Click on a dynamic button and it will perform different actions, depending on criteria that you set. Dynamic buttons can perform all the functions that buttons can, like calling APIs, updating data or inserting new data. This lets you have a single button that can do lots of different things.

Note: Dynamic buttons are inserted in-line within another component, like a table or card list. The underlying data that determines how the button behaves comes from this component.

Ways to use a dynamic button

Simple toggle settings

Use a dynamic button that sets the desired field to Y if the field is X, and vice versa, to create a quick toggle button.

Example: You can create a dynamic button to toggle the status field of a Scooter. If the Scooter’s status is ”active” the button will display “Deactivate” and when clicked, will set the status field to ”maintenance”. If it’s in ”maintenance” status, the button will show “Activate” and will set the status back to ”active”.

Multi-stage processes

You can use a dynamic button that will perform different functions for each stage in a process (or any other dynamic setting).

Example: You have a multi-stage process for onboarding customers. First they go through enrollment, then there’s an implementation phase, and finally you activate them as a customer.

You can set up a dynamic button in your Onboarding Customers table that will perform different functions based on if the company is in enrollment, implementation, or activation.

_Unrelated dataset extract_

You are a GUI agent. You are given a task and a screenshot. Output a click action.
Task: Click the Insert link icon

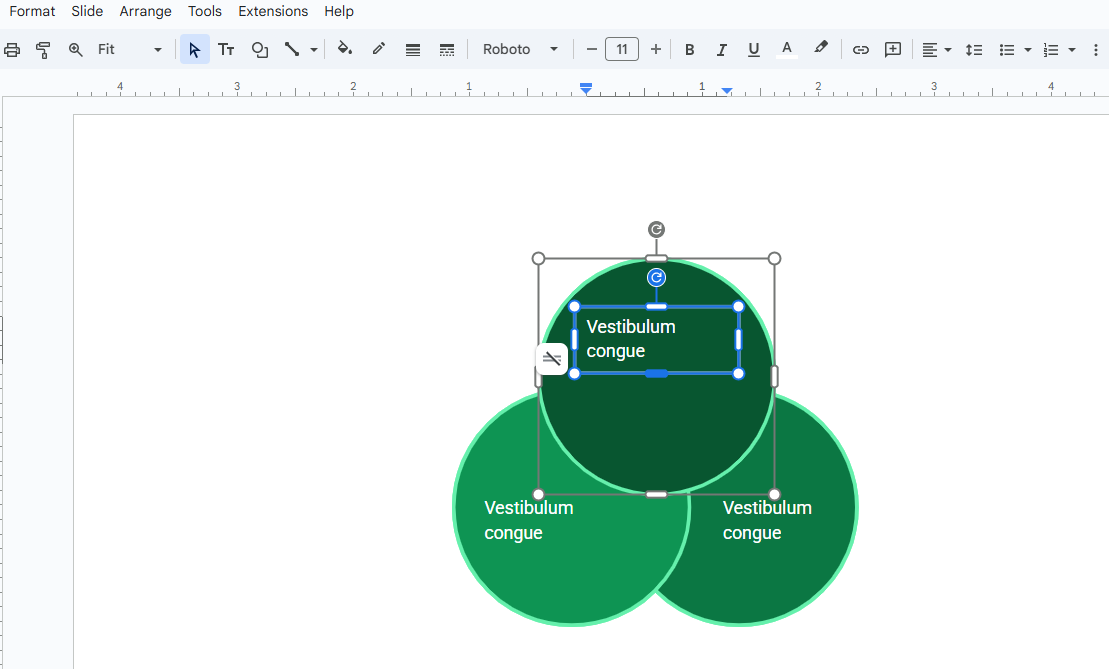(x=860, y=49)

We’ll go through a step-by-step example below.

Configuring your dynamic button

When this happens

First you'll want to set up your button "states", the governing rules that define button functionality. Click "Add state" to get started.

Each state is comprised of rules that must all be fulfilled for the button to be in a given "state". Basically, a rule compares a data field against a value. Some example rules:

  • Battery_level [is less than] 20
  • Status [is equal to] active
  • Email [contains] "@gmail.com"
  • LastName [is not null]


Show this

For each state, you can choose whether to display a button, a pop-up form, or nothing. By default, an Else state covering all other cases will show nothing (empty column).

Configuration Note:
Since dynamic buttons are embedded in another component, you’ll see some special options for using a value from a component. For example, in a table component, you’ll see This Row and This Table.

This Row will pull data from the row that this button is in. Whereas This Table will allow you to pull data from the selected row in the table, which can be different than the row the button is in.

A common way to use This Row is to pull the primary key for the row (id), which is needed if you want the button to manipulate the data in its row.

This "id" field is set to the value from the "id" column of this row

Example

Let's continue on the above example for multi-stage processes. You have an Onboarding Customers table, and you've placed a dynamic button to move along each stage of the process: from new to enrolled to implemented to active.

You set up button states, based on each customer's onboarding stage.

Each button and pop-up form is configured to perform different custom functions. The Enroll button calls an API to go through enrollment, and also changes the stage to "enrolled". The Implement pop-up form lets a user fill in implementation details in form fields and then progresses the stage to "implemented". The Activate button changes the stage to "active" and calls a notification API. At this point, since there's no button state governing the "active" stage, the "Else" criteria takes precedence and no button is shown in this column.